▶ [What you need to do] Rewrite all of the rows below, replacing every "Where should I click to" with "Where do I click to" and leaving everything else unchanged.

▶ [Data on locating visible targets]
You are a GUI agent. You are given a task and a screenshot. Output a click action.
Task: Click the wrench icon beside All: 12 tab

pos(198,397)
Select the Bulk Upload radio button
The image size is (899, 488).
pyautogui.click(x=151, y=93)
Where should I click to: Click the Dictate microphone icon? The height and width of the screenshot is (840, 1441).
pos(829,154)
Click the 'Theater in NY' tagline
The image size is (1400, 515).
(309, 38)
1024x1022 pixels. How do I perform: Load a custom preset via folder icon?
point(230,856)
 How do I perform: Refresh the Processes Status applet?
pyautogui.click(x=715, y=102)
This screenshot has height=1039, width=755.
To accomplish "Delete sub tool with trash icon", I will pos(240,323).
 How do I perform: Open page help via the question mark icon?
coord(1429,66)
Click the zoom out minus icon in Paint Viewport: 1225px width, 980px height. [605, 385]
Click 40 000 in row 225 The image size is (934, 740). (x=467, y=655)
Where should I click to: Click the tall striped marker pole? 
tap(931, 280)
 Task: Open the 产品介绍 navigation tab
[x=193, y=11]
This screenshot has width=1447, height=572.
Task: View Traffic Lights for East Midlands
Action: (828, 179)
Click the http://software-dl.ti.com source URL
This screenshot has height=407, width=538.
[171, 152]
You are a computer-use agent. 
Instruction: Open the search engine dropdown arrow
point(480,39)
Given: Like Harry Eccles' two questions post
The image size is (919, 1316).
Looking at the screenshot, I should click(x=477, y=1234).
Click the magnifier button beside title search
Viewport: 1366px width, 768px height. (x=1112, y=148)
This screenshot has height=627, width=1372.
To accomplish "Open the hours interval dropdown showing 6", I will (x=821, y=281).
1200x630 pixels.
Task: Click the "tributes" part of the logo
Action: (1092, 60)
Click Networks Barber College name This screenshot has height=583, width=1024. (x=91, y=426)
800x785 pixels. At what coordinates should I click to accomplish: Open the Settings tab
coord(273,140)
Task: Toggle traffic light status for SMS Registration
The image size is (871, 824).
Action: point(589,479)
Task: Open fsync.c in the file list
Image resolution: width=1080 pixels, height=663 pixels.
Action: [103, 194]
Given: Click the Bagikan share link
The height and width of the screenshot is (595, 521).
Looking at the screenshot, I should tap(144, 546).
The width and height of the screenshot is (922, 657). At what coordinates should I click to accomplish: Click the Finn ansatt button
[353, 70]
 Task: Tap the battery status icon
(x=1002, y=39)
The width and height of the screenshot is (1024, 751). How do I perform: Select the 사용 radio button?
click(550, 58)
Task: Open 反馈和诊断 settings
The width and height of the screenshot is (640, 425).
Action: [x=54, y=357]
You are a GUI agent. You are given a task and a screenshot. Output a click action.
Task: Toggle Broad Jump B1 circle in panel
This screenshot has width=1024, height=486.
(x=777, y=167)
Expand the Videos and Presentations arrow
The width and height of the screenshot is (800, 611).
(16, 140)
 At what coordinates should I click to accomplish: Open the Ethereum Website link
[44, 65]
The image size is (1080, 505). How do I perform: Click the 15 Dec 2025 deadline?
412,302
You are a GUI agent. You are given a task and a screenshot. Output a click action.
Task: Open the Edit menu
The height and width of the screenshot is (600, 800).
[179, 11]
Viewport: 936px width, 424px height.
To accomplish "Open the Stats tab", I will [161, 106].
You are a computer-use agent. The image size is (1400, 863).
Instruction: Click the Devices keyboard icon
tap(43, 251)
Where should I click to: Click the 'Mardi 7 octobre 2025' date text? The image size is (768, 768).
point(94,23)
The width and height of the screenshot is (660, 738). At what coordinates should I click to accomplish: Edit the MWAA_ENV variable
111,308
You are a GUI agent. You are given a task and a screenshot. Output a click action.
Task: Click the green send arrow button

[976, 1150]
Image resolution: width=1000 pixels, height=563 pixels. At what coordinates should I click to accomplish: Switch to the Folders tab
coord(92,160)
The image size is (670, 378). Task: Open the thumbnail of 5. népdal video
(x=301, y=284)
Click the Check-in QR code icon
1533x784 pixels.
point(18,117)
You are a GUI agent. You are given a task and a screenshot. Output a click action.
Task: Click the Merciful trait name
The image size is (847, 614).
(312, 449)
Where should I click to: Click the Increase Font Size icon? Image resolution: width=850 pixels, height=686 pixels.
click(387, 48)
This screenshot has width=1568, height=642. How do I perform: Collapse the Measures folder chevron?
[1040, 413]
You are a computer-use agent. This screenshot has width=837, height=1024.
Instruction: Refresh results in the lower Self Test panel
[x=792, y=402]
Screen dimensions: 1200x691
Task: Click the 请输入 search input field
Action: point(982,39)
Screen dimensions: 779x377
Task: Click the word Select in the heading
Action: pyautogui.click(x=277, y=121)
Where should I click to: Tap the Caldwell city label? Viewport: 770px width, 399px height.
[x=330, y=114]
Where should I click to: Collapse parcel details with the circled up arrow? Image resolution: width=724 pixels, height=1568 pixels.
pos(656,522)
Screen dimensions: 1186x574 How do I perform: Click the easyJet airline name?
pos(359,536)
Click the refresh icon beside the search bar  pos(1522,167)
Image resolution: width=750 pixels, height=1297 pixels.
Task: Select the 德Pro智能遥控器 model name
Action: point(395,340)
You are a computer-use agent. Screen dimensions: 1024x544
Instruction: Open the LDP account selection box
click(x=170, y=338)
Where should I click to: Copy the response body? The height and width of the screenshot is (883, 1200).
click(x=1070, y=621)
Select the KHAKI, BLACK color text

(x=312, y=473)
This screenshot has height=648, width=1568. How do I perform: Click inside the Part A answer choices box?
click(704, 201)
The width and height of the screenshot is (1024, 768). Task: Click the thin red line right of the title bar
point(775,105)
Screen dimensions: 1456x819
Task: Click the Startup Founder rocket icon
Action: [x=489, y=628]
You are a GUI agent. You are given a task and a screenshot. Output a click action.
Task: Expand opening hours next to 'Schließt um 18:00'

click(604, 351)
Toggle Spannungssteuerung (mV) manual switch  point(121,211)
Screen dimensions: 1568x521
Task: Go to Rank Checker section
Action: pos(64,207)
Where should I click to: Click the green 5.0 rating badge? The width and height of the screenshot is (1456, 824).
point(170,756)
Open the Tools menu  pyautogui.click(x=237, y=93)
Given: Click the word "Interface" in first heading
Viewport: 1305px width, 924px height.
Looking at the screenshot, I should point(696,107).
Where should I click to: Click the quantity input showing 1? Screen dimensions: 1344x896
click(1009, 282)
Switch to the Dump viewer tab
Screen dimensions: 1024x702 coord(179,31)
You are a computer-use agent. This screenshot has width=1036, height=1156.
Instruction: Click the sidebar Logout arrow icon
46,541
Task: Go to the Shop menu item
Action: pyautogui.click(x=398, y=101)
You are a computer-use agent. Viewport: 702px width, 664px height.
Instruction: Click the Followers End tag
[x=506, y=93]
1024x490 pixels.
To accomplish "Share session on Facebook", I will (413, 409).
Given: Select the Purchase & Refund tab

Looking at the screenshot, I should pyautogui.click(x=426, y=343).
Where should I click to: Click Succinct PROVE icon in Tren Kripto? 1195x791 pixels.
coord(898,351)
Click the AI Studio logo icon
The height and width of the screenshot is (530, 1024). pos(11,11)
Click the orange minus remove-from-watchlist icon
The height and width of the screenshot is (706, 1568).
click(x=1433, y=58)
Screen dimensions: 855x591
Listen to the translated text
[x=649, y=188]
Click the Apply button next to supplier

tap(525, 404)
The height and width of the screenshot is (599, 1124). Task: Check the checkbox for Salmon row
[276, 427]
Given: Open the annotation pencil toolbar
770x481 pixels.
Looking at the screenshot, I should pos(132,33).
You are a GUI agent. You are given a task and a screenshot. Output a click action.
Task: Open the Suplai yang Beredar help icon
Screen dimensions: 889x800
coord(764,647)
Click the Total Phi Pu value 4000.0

▶ [Exercise response]
You are a GUI agent. You are given a task and a screenshot. Output a click action.
Task: Click the wrench icon beside All: 12 tab

pos(198,397)
Select the Bulk Upload radio button
The image size is (899, 488).
pyautogui.click(x=151, y=93)
Where do I click to: Click the Dictate microphone icon? The height and width of the screenshot is (840, 1441).
pos(829,154)
Click the 'Theater in NY' tagline
The image size is (1400, 515).
(309, 38)
1024x1022 pixels. How do I perform: Load a custom preset via folder icon?
point(230,856)
 How do I perform: Refresh the Processes Status applet?
pyautogui.click(x=715, y=102)
This screenshot has height=1039, width=755.
To accomplish "Delete sub tool with trash icon", I will pos(240,323).
 How do I perform: Open page help via the question mark icon?
coord(1429,66)
Click the zoom out minus icon in Paint Viewport: 1225px width, 980px height. [605, 385]
Click 40 000 in row 225 The image size is (934, 740). (x=467, y=655)
Where do I click to: Click the tall striped marker pole? 
tap(931, 280)
 Task: Open the 产品介绍 navigation tab
[x=193, y=11]
This screenshot has width=1447, height=572.
Task: View Traffic Lights for East Midlands
Action: (828, 179)
Click the http://software-dl.ti.com source URL
This screenshot has height=407, width=538.
[171, 152]
You are a computer-use agent. 
Instruction: Open the search engine dropdown arrow
point(480,39)
Given: Like Harry Eccles' two questions post
The image size is (919, 1316).
Looking at the screenshot, I should click(x=477, y=1234).
Click the magnifier button beside title search
Viewport: 1366px width, 768px height. (x=1112, y=148)
This screenshot has height=627, width=1372.
To accomplish "Open the hours interval dropdown showing 6", I will (x=821, y=281).
1200x630 pixels.
Task: Click the "tributes" part of the logo
Action: (1092, 60)
Click Networks Barber College name This screenshot has height=583, width=1024. (x=91, y=426)
800x785 pixels. At what coordinates should I click to accomplish: Open the Settings tab
coord(273,140)
Task: Toggle traffic light status for SMS Registration
The image size is (871, 824).
Action: point(589,479)
Task: Open fsync.c in the file list
Image resolution: width=1080 pixels, height=663 pixels.
Action: [103, 194]
Given: Click the Bagikan share link
The height and width of the screenshot is (595, 521).
Looking at the screenshot, I should tap(144, 546).
The width and height of the screenshot is (922, 657). At what coordinates should I click to accomplish: Click the Finn ansatt button
[353, 70]
 Task: Tap the battery status icon
(x=1002, y=39)
The width and height of the screenshot is (1024, 751). How do I perform: Select the 사용 radio button?
click(550, 58)
Task: Open 反馈和诊断 settings
The width and height of the screenshot is (640, 425).
Action: [x=54, y=357]
You are a GUI agent. You are given a task and a screenshot. Output a click action.
Task: Toggle Broad Jump B1 circle in panel
This screenshot has width=1024, height=486.
(x=777, y=167)
Expand the Videos and Presentations arrow
The width and height of the screenshot is (800, 611).
(16, 140)
 At what coordinates should I click to accomplish: Open the Ethereum Website link
[44, 65]
The image size is (1080, 505). How do I perform: Click the 15 Dec 2025 deadline?
412,302
You are a GUI agent. You are given a task and a screenshot. Output a click action.
Task: Open the Edit menu
The height and width of the screenshot is (600, 800).
[179, 11]
Viewport: 936px width, 424px height.
To accomplish "Open the Stats tab", I will [161, 106].
You are a computer-use agent. The image size is (1400, 863).
Instruction: Click the Devices keyboard icon
tap(43, 251)
Where do I click to: Click the 'Mardi 7 octobre 2025' date text? The image size is (768, 768).
point(94,23)
The width and height of the screenshot is (660, 738). At what coordinates should I click to accomplish: Edit the MWAA_ENV variable
111,308
You are a GUI agent. You are given a task and a screenshot. Output a click action.
Task: Click the green send arrow button

[976, 1150]
Image resolution: width=1000 pixels, height=563 pixels. At what coordinates should I click to accomplish: Switch to the Folders tab
coord(92,160)
The image size is (670, 378). Task: Open the thumbnail of 5. népdal video
(x=301, y=284)
Click the Check-in QR code icon
1533x784 pixels.
point(18,117)
You are a GUI agent. You are given a task and a screenshot. Output a click action.
Task: Click the Merciful trait name
The image size is (847, 614).
(312, 449)
Where do I click to: Click the Increase Font Size icon? Image resolution: width=850 pixels, height=686 pixels.
click(387, 48)
This screenshot has width=1568, height=642. How do I perform: Collapse the Measures folder chevron?
[1040, 413]
You are a computer-use agent. This screenshot has width=837, height=1024.
Instruction: Refresh results in the lower Self Test panel
[x=792, y=402]
Screen dimensions: 1200x691
Task: Click the 请输入 search input field
Action: point(982,39)
Screen dimensions: 779x377
Task: Click the word Select in the heading
Action: pyautogui.click(x=277, y=121)
Where do I click to: Tap the Caldwell city label? Viewport: 770px width, 399px height.
[x=330, y=114]
Where do I click to: Collapse parcel details with the circled up arrow? Image resolution: width=724 pixels, height=1568 pixels.
pos(656,522)
Screen dimensions: 1186x574 How do I perform: Click the easyJet airline name?
pos(359,536)
Click the refresh icon beside the search bar  pos(1522,167)
Image resolution: width=750 pixels, height=1297 pixels.
Task: Select the 德Pro智能遥控器 model name
Action: point(395,340)
You are a computer-use agent. Screen dimensions: 1024x544
Instruction: Open the LDP account selection box
click(x=170, y=338)
Where do I click to: Copy the response body? The height and width of the screenshot is (883, 1200).
click(x=1070, y=621)
Select the KHAKI, BLACK color text

(x=312, y=473)
This screenshot has height=648, width=1568. How do I perform: Click inside the Part A answer choices box?
click(704, 201)
The width and height of the screenshot is (1024, 768). Task: Click the thin red line right of the title bar
point(775,105)
Screen dimensions: 1456x819
Task: Click the Startup Founder rocket icon
Action: [x=489, y=628]
You are a GUI agent. You are given a task and a screenshot. Output a click action.
Task: Expand opening hours next to 'Schließt um 18:00'

click(604, 351)
Toggle Spannungssteuerung (mV) manual switch  point(121,211)
Screen dimensions: 1568x521
Task: Go to Rank Checker section
Action: pos(64,207)
Where do I click to: Click the green 5.0 rating badge? The width and height of the screenshot is (1456, 824).
point(170,756)
Open the Tools menu  pyautogui.click(x=237, y=93)
Given: Click the word "Interface" in first heading
Viewport: 1305px width, 924px height.
Looking at the screenshot, I should point(696,107).
Where do I click to: Click the quantity input showing 1? Screen dimensions: 1344x896
click(1009, 282)
Switch to the Dump viewer tab
Screen dimensions: 1024x702 coord(179,31)
You are a computer-use agent. This screenshot has width=1036, height=1156.
Instruction: Click the sidebar Logout arrow icon
46,541
Task: Go to the Shop menu item
Action: pyautogui.click(x=398, y=101)
You are a computer-use agent. Viewport: 702px width, 664px height.
Instruction: Click the Followers End tag
[x=506, y=93]
1024x490 pixels.
To accomplish "Share session on Facebook", I will (413, 409).
Given: Select the Purchase & Refund tab

Looking at the screenshot, I should pyautogui.click(x=426, y=343).
Where do I click to: Click Succinct PROVE icon in Tren Kripto? 1195x791 pixels.
coord(898,351)
Click the AI Studio logo icon
The height and width of the screenshot is (530, 1024). pos(11,11)
Click the orange minus remove-from-watchlist icon
The height and width of the screenshot is (706, 1568).
click(x=1433, y=58)
Screen dimensions: 855x591
Listen to the translated text
[x=649, y=188]
Click the Apply button next to supplier

tap(525, 404)
The height and width of the screenshot is (599, 1124). Task: Check the checkbox for Salmon row
[276, 427]
Given: Open the annotation pencil toolbar
770x481 pixels.
Looking at the screenshot, I should pos(132,33).
You are a GUI agent. You are given a task and a screenshot. Output a click action.
Task: Open the Suplai yang Beredar help icon
Screen dimensions: 889x800
coord(764,647)
Click the Total Phi Pu value 4000.0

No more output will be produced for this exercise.